The most distinctive aspects of the sounding culture of the event on this occasion were spectators clashing with both the referee and the linesman. The first of these exchanges took place between a spectator and the referee. When I say exchange that might be inaccurate as it was – as far as I could tell – entirely one-sided. The spectator was trying to attract the attention of the referee regarding a decision but to my knowledge the referee didn’t respond which led to a series of rhetorical questions from the spectator – was he not through on goal? The spectator walked up and down at the front of the stand getting more and more frustrated as the referee chose to continue refereeing rather than halting play and coming across to discuss the spectator’s opinions. Referees at this level strike a lone figure. The assistant referees are supplied by the competing clubs and there is no other back-up so making controversial decisions or decisions that are unpopular with the most vocal team is a hazardous occupation.

 

 

    (that’s a penalty)
    (definitely inside the box)
    (it’s inside the box)
    (that’s a red card)
    (he’s through on goal)
    (he’s through on goal)
    (Jesus) 
    (he hasn’t even spoke to him has he)
    (useless)
 
    (Hey Ref!)
 
    (was he not through on goal there ref?)
 
    (was he not through on goal?) 
    (Ref!)
    (was that)
    (was that player not through on goal?)
    (Ref?)
 
    (was he not through on goal ref?) 
    (you didn’t even speak to him man)
    (absolutely useless)
    (useless)
    (through on goal ref)
    (through on goal)
 
The second interaction between spectators and match officials was between the assistant referee on our side of the pitch and another spectator who accused him of cheating. The Assistant Referee’s response was to challenge the spectator to a post-game discussion of the offside law – you explain the offside law to me after the game. Whether or not this discussion ever took place I couldn’t say.

 

how can he be offside from there?
give offside
offside lino 
I thought you’d give offside for that wouldn’t yah 
cheating little cunt 
that’s what i thought
what? 
cheater you are
you’re a cheater mate
cheater
cheater
cheater
cheater
 
    (explain to me the offside law) 
    (explain the offside law)
    (what do you know about it)
    (what do know about it)
    (nothing)
    (you know nothing)
    (nothing)
    (you’re good sitting there)
    (you come and do it out here)
    (you know nothing)
    (nothing)
 
we’ll see you next week
we’ll see you next week
 
    (you explain the offside law to me after the game)
    (in word)
    (in word for word)
    (explain offside)
 
Amidst the antagonism between spectators and match officials the verbal culture of the players and coaches communication – while playing a major part in the sounding experience – was indistinct at times. Lots of background noise – a real cacophony – but less clarity. These are the on-pitch comments that I could accurately transcribe:

 

help him
fucking walking init
Sorry
hit that
first time then
settle
time
talk to ‘im
time
press, press hard
hold
come on
two ‘ere
keep it
we’re not keeping the fucking ball!
second ball

 

Listening to the River Exe in flood

 

 

These two recordings made with hydrophones (Aquarian Audio) provide different perspectives on the River Exe in flood. The first is one of the first recordings that I made as part of somewhere a field in January 2013 whilst the second was made in May 2014. During many of my winter visits to the field in the first two years of the study the River Exe was either lapping at the top of its banks or was spreading out across the fields.

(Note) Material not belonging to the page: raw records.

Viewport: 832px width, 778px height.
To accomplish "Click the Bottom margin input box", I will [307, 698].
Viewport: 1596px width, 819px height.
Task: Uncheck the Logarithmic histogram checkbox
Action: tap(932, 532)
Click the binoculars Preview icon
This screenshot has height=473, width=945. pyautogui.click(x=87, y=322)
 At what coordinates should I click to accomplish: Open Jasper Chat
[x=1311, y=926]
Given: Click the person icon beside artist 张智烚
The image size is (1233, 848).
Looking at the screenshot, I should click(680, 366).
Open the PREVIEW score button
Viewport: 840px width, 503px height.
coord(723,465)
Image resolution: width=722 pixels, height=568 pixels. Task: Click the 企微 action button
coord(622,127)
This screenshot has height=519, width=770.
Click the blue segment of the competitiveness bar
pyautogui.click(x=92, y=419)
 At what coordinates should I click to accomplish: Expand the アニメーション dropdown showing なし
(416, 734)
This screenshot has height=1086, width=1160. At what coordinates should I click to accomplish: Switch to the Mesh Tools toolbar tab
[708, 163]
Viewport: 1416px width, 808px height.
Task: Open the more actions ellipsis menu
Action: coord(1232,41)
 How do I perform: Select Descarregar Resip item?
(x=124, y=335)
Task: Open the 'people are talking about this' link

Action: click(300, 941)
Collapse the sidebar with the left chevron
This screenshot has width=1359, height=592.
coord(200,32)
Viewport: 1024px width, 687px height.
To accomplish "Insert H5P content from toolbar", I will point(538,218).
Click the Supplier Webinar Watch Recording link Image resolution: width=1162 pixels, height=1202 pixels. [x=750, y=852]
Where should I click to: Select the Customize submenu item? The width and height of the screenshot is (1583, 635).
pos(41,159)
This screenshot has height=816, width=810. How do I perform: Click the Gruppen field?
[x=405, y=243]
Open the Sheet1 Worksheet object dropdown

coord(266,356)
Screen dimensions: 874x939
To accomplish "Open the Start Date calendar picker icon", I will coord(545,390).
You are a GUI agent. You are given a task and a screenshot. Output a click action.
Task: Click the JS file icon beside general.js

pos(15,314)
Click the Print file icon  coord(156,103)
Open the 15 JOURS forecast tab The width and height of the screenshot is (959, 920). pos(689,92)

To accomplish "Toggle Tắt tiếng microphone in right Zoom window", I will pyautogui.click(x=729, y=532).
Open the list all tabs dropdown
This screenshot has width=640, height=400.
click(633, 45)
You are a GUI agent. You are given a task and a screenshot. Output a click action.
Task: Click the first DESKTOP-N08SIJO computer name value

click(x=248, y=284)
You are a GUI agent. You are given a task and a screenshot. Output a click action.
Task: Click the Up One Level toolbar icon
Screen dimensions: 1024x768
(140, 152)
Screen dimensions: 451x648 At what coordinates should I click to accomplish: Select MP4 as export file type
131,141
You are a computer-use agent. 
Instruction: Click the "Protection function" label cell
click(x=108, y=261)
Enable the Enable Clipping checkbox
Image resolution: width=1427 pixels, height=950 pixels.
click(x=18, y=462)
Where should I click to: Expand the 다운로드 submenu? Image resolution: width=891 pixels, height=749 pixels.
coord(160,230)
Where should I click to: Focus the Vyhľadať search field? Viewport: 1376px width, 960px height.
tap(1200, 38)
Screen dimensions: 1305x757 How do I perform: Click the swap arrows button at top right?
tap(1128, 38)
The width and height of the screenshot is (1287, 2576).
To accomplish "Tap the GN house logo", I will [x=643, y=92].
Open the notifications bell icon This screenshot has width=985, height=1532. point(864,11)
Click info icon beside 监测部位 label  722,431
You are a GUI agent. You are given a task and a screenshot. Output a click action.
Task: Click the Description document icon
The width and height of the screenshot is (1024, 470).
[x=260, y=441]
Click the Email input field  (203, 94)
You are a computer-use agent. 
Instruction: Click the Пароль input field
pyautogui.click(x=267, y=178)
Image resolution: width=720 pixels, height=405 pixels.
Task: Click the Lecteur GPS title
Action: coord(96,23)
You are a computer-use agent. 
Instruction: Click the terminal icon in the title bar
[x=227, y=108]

The first recording was made by hydrophones cast into the flow of the river. This is what I wrote in my blog:

This is a recording i made on my first visit to Fortescue Farm. The River Exe was in flood and had swept away parts of the river bank and there was driftwood scattered across the fields. Riverside fencing had been washed away by debris and it was hard to tell where the river ended and the fields began. I used two hydrophones to make this recording. One of them i cast as far out into the River as i could whilst the other was closer to the bank. The river was moving very quickly and in the recording its possible to hear the clatter of small stones as they are swept along past the hydrophone. 

 

The second recording – as noted above – was made in May 2014. I arrived in the field just as the River was breaking its banks and stretching out across the fields. As I left the River was lapping at the top of my boots:

…the River Exe was just beginning to break its banks. As I arrived the water was seeping into First Marsh. By the time I left several hours later their was a foot of water across the field flowing swiftly towards the River on the other side of the fields and short circuiting the passage of the Exe – making small islands across the landscape. As the River rose I placed a hydrophone in the soil and listened. As soon as the banks were breached the water sped down the slope and eventually created a channel across the site linking up with the Exe again as it headed North West towards Brampford Speke.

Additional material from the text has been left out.